I’m lost.
I flounder around every day in a muddle of “parenting”, “housekeeping”,
reading, and distracting myself with electronics. The first two are in quotes, because I don’t
think I’m doing either one of them particularly well. I used to be a pretty good parent,
documenting all the semi-relevant occasions with photographs and taking the
kids on diversionary field trips, but I have a really hard time caring any
more. It’s not that I don’t love my
children; I do. They are my life. But I’m slacking on the job. Probably because they would rather have me
leave them alone most of the time. (That
is, of course, until the very second they need something, at which time I need
to be immediately accessible.)
I am the only one who cleans my house. My roommates are pigs of the first
order. You wouldn’t know it just by
walking in my house, because I wander around all day picking up the remains of
the things they’ve left behind.
Half-empty water glasses are everywhere, laundry is in piles wherever
they stripped off their clothes, dishes are piled by the sink (or washed in a
half-assed way so that I have to wash them again), labels and wrappers and
containers and set wherever they ran out of product to encase …
A good parent would kick their ass and make them pick all
that stuff up, but … I don’t want to fight with them, and I feel like a naggy
bitch when I have to tell them over and over and over to do simple things. And I
don’t want to take them places, because I’m the only one who pays, and they’re
probably going to complain that it’s boring or too hot or whatever. So what’s the point?
I read, which is great, but every five minutes or so, I set
down my book and pick up my phone to play Words with Friends. Sad.
How can I chew out my children for sticking their faces in a device (or
two) when I tend to do the same thing?!
I have no husband around (and when he’s around … well, if you read the
blog, you know he just pisses me off with his face) and no friends to speak of,
so I distract myself constantly with bullshit.
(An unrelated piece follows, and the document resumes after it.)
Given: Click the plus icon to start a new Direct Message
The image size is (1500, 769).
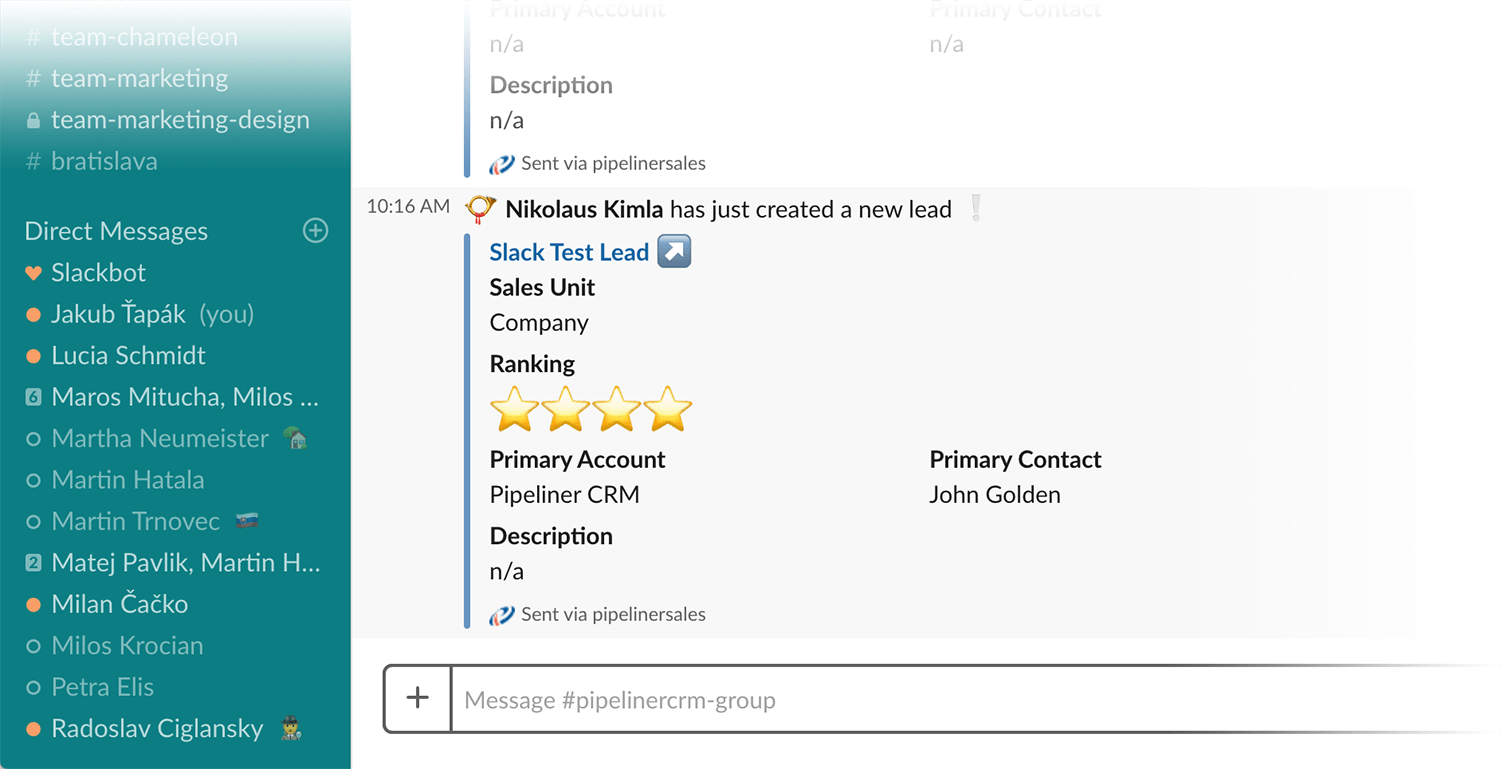Looking at the screenshot, I should point(315,231).
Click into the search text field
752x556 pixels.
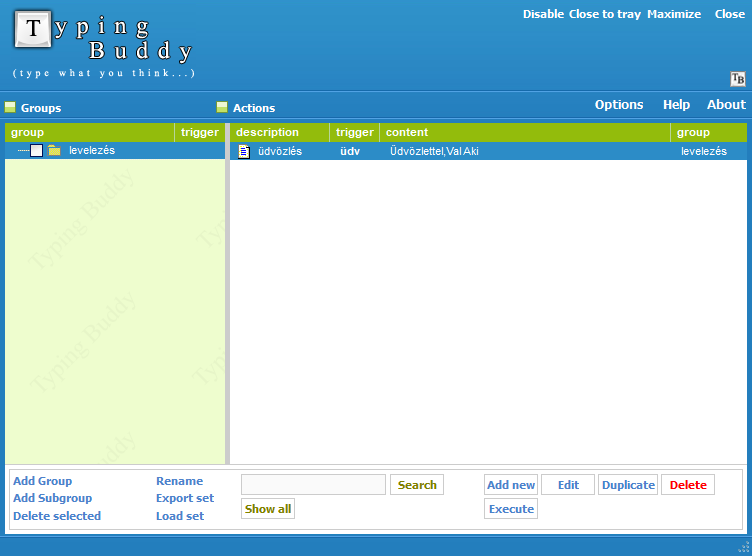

I don’t know if I’ve written about this before (and I’m too
lazy to go back and find out), but two of my favorite movies are A Good Year and Under the Tuscan Sun. (I am also partial to Sideways and Bottle Shock.) What the first two have in common is
beautiful scenery of European vineyards (the second two are Californian),
beautiful people, beautiful accents, love, and wine. I haven’t been in love for so long that I
want to have this huge romantic adventure in a place with fabulously brown,
foreign people. I watch these movies and
I place myself in the situation and daydream about the possibilities of
uprooting myself in favor of sweeping coastlines and fragrant vines and
celebratory harvests.
The truth is that I’m too much of a coward to leave my life
here. BUT: I truly envy people who live in a place where
there are no distractions. Places where
television is sporadic, and maybe has three channels. Places where WiFi zones aren’t every single
place you are. Places where children still romp around imaginatively
rather than gathering in groups to stick their faces in screens and take
pictures of stupid shit they happen to be doing. Places with culture and flavor and ambience.
I guess I’m being nostalgic or hyperbolic or something; I
just long for things to be simpler. I
wish for days when my children weren’t so jaded about life based on the
bullshit they see on tv and on the internet.
I wish that Ridiculousness wasn’t a show and that The Kardashian’s would go
fuck themselves. Privately. I wish that Honey Shit-Face (or whatever that
little fat girl’s name is) wasn’t a person who was celebrated by American
society so that I could show my children that doing something with your life could be construed as valuable and contributive rather than
just stupid and entertaining.
In that, I guess I’ve failed. Both for them and for me.